## [AIM OF THE EXERCISE]
Please put the lines of the records into a JSON list of strings, one string per line and no blank lines, starting with the line with "You are a computer-use agent. 768x467 pixels." and going on through the end of the records. Leave the pictures out.

- - - - -

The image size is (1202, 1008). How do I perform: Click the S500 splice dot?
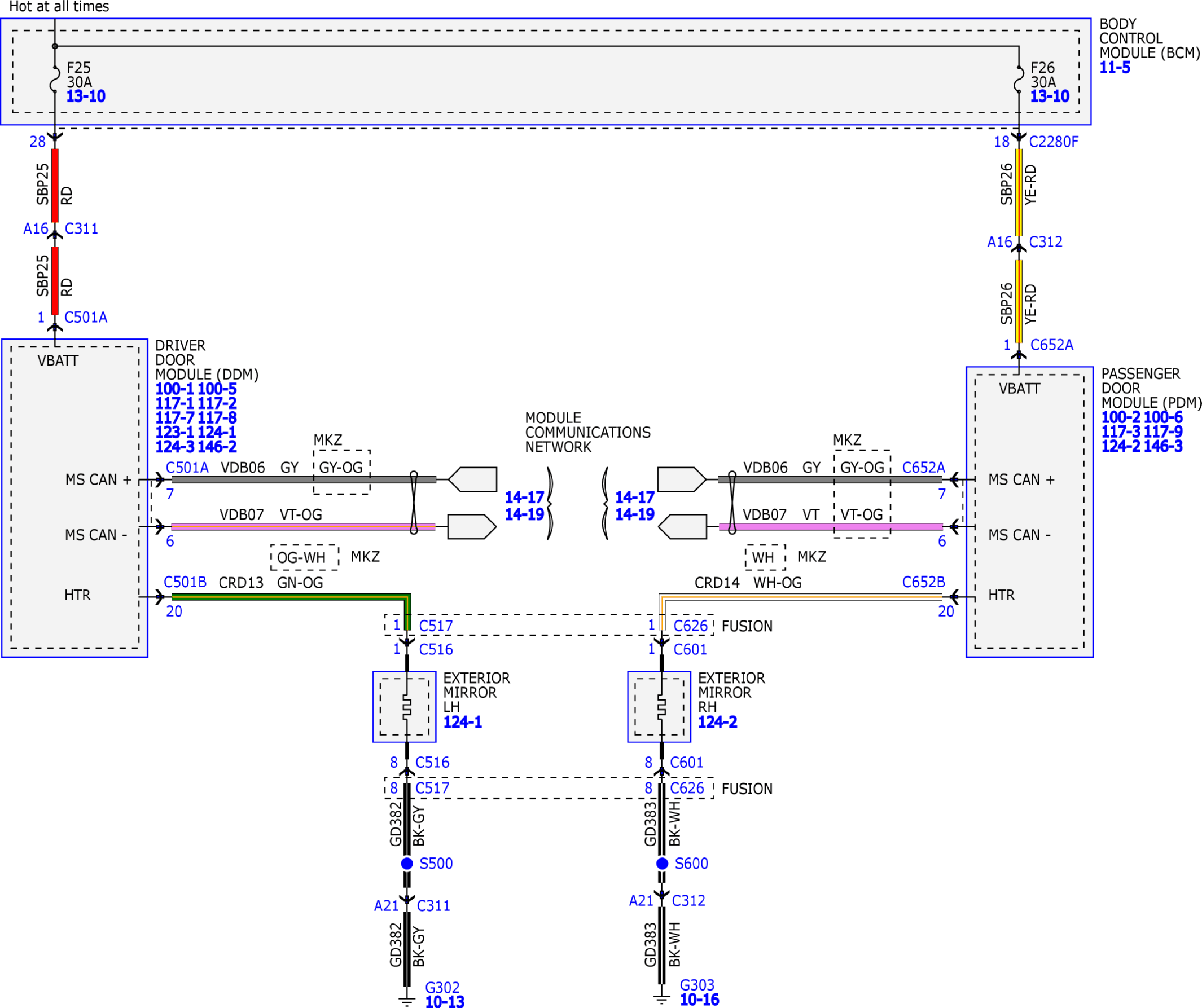pos(407,863)
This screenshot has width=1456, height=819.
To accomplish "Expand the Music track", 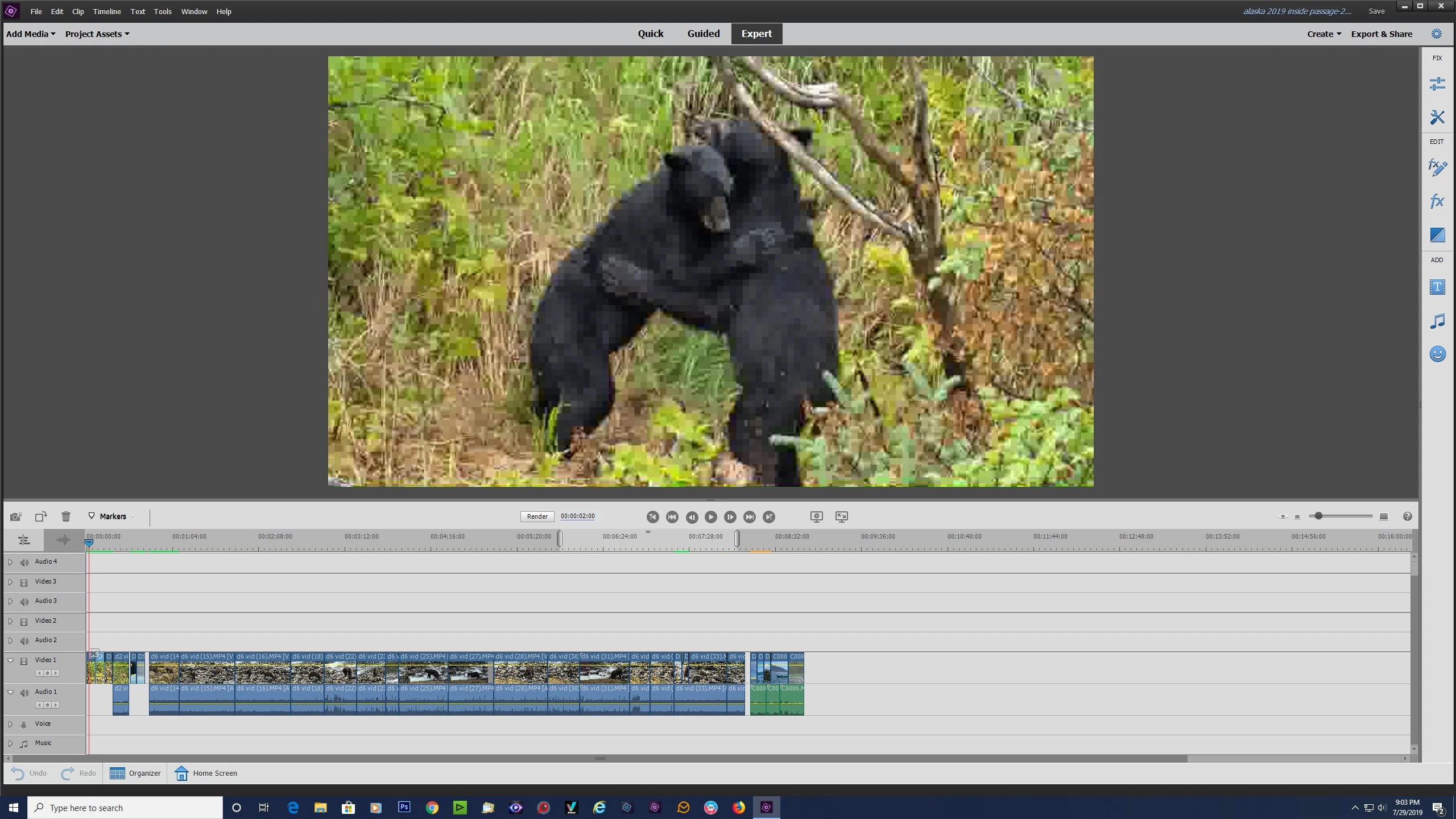I will coord(10,743).
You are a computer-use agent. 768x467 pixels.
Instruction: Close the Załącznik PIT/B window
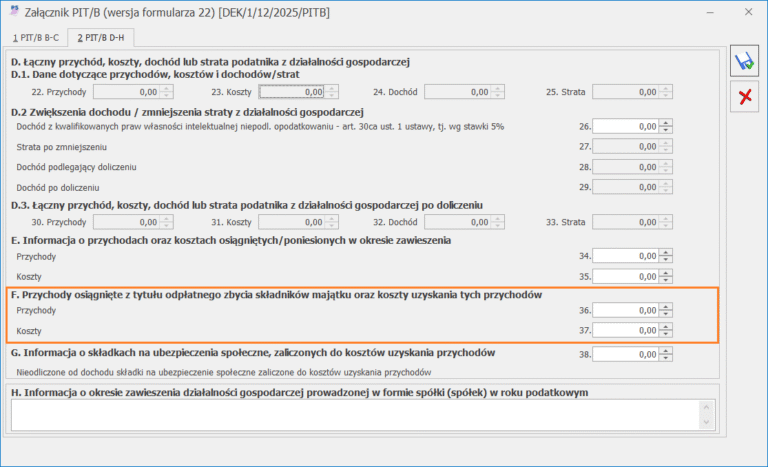(x=748, y=12)
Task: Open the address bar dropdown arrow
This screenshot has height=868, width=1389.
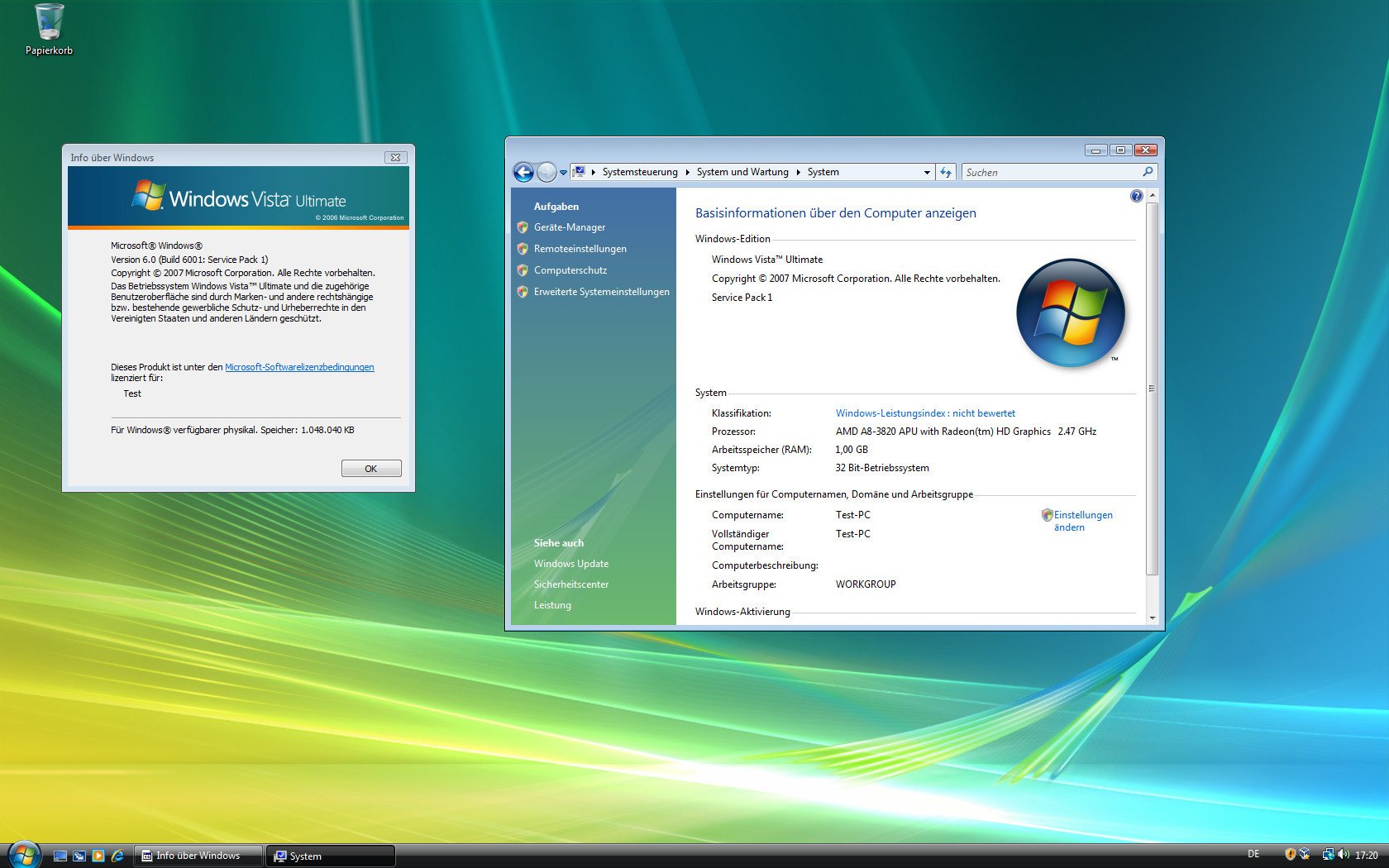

- - - - -

## [SOLUTION FOR THIS EXERCISE]
[
  "You are a computer-use agent. 768x467 pixels.",
  "Instruction: Close the Załącznik PIT/B window",
  "(x=748, y=12)",
  "Task: Open the address bar dropdown arrow",
  "This screenshot has height=868, width=1389."
]